Exercise directions:
Look through the material and copy each line holding "computer".

══ Records provided ══

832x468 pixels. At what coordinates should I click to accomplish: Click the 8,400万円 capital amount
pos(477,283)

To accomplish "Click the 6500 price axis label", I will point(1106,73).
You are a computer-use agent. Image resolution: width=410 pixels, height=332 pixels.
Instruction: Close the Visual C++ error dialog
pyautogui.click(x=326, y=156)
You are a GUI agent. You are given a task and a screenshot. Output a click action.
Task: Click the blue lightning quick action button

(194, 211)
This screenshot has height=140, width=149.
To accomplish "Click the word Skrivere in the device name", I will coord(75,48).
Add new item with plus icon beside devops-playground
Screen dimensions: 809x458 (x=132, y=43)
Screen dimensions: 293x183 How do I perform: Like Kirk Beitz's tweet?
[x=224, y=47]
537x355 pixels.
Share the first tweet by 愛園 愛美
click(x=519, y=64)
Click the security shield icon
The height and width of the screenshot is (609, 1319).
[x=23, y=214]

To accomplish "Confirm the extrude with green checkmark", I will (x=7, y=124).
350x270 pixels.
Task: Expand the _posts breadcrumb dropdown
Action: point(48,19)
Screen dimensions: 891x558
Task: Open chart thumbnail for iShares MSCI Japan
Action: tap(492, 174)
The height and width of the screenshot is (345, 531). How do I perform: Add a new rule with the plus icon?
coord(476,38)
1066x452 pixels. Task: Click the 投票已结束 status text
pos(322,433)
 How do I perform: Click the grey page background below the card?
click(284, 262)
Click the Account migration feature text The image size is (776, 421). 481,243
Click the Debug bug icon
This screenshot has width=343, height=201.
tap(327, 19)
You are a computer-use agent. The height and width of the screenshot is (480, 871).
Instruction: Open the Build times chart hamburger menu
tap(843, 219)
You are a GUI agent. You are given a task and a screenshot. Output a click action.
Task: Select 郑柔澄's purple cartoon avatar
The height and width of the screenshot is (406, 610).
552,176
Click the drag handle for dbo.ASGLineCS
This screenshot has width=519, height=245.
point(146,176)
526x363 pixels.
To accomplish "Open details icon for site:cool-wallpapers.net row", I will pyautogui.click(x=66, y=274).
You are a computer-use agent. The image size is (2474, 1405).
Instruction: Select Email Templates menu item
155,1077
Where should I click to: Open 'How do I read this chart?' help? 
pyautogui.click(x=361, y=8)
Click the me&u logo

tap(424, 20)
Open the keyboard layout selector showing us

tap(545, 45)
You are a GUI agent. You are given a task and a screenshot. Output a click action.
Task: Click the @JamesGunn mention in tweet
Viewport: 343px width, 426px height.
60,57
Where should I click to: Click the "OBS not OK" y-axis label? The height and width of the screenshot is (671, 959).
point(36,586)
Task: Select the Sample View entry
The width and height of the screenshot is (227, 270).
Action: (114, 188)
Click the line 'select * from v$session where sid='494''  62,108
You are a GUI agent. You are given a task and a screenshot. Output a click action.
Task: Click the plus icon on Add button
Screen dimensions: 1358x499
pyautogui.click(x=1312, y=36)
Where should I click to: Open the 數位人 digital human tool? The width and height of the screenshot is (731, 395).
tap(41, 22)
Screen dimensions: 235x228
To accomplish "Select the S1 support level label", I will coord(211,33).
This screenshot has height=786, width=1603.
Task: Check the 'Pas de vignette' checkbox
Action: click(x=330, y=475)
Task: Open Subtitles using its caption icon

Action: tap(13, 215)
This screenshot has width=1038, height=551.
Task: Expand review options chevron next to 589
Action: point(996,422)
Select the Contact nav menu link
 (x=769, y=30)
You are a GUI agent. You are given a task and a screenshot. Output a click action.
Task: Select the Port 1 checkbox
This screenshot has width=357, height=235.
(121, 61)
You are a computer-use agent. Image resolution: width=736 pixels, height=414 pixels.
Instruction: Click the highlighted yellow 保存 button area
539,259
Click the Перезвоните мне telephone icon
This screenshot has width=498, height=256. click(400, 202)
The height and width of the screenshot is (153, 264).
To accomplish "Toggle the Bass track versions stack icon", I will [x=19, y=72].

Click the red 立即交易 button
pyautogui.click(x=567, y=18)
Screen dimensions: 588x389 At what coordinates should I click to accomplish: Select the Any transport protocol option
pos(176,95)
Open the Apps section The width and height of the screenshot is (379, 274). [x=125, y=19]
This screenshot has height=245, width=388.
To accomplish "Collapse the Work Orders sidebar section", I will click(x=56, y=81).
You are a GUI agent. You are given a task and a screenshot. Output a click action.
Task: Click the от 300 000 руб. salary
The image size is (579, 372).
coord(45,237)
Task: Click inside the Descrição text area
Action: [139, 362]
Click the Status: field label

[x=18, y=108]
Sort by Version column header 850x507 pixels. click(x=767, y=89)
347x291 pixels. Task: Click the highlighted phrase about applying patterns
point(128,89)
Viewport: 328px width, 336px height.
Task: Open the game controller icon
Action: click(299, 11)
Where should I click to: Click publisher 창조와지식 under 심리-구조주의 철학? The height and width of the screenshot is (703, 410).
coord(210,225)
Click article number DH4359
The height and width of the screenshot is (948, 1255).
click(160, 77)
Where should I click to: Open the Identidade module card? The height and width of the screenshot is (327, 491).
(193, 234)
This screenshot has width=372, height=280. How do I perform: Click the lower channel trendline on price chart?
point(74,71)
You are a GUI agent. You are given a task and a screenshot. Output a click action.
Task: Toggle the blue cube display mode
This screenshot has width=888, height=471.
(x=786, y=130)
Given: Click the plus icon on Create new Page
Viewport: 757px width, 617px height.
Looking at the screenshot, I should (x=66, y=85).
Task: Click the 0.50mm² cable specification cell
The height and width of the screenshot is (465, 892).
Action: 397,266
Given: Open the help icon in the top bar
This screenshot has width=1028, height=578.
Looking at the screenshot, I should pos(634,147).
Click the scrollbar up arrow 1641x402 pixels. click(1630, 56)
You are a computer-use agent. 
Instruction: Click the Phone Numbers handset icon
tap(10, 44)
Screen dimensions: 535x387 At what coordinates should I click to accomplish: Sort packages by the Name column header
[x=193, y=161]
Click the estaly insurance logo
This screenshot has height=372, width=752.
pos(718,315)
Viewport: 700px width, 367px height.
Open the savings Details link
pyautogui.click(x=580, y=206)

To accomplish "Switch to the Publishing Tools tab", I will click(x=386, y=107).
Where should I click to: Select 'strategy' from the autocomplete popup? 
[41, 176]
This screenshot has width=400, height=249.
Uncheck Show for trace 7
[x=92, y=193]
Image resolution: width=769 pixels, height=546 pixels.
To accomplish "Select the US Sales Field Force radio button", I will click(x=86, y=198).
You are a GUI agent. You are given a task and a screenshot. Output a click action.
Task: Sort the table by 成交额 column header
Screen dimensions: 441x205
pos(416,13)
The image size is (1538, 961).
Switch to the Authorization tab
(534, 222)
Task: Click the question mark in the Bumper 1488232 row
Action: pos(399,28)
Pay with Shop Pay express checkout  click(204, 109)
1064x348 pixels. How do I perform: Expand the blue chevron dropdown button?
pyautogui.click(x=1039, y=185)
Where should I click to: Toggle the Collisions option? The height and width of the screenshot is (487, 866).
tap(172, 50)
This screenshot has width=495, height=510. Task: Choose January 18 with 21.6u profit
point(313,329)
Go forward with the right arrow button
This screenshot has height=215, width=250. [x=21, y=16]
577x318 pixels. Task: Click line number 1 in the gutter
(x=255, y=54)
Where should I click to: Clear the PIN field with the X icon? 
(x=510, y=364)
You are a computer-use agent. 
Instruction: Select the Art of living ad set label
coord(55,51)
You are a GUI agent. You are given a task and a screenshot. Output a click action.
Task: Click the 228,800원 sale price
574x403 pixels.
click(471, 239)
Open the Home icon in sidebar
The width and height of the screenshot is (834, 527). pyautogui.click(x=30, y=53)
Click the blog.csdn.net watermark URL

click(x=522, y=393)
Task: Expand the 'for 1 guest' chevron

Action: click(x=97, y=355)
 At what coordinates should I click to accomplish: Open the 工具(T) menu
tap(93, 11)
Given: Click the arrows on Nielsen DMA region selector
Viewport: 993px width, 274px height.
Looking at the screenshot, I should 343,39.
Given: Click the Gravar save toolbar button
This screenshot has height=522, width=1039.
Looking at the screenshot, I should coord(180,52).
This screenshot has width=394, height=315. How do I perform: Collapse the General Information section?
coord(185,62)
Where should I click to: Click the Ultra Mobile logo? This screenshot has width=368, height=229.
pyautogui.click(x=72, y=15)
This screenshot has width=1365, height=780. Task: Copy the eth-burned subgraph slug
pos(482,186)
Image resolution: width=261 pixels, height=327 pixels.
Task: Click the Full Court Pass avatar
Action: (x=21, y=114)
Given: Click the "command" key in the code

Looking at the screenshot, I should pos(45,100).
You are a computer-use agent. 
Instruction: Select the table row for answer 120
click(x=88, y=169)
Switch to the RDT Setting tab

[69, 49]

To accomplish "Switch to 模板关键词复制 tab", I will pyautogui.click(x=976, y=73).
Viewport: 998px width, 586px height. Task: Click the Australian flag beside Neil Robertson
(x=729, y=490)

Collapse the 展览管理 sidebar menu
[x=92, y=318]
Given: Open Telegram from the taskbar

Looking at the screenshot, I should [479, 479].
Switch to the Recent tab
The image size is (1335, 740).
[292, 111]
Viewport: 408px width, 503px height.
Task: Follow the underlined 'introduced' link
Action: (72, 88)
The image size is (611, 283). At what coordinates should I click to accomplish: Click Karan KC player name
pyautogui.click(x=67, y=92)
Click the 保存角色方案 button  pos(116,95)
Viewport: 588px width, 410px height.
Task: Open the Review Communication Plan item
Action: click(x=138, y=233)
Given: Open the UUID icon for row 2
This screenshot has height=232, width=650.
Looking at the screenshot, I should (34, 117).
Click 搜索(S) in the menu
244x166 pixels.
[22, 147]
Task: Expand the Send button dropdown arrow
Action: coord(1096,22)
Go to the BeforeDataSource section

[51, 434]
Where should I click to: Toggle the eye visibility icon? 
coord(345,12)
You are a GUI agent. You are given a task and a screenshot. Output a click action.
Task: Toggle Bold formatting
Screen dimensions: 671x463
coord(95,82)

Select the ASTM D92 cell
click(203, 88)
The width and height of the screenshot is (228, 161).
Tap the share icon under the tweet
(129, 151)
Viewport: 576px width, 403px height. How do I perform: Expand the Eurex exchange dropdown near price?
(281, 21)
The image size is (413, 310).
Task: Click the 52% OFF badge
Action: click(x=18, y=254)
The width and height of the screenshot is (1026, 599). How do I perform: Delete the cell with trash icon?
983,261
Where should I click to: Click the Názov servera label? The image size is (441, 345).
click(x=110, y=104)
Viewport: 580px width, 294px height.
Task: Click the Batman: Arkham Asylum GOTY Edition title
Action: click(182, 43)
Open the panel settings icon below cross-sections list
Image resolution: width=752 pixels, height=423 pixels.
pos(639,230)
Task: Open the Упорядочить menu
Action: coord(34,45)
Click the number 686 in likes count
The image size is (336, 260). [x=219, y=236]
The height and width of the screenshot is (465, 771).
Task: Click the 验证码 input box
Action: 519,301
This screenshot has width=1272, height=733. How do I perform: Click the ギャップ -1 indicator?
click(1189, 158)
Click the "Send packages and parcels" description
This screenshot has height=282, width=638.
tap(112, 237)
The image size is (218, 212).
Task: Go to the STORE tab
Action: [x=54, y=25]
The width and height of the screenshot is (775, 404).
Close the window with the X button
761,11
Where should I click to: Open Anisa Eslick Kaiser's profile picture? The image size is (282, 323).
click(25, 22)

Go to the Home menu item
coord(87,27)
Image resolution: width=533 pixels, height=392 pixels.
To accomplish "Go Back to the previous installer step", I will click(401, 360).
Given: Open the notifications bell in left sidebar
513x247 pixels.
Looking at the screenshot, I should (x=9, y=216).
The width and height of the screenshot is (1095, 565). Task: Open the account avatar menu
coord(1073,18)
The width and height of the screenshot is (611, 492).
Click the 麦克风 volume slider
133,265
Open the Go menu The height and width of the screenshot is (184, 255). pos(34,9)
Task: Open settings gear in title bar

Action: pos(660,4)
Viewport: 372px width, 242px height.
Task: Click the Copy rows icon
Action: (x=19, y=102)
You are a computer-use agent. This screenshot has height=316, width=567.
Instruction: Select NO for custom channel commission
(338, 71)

═══

Result of the exercise:
You are a computer-use agent. Image resolution: width=410 pixels, height=332 pixels.
You are a computer-use agent. The height and width of the screenshot is (480, 871).
You are a computer-use agent. The image size is (2474, 1405).
You are a computer-use agent. Image resolution: width=736 pixels, height=414 pixels.
You are a computer-use agent. 
You are a computer-use agent. 
You are a computer-use agent. 
You are a computer-use agent. This screenshot has height=316, width=567.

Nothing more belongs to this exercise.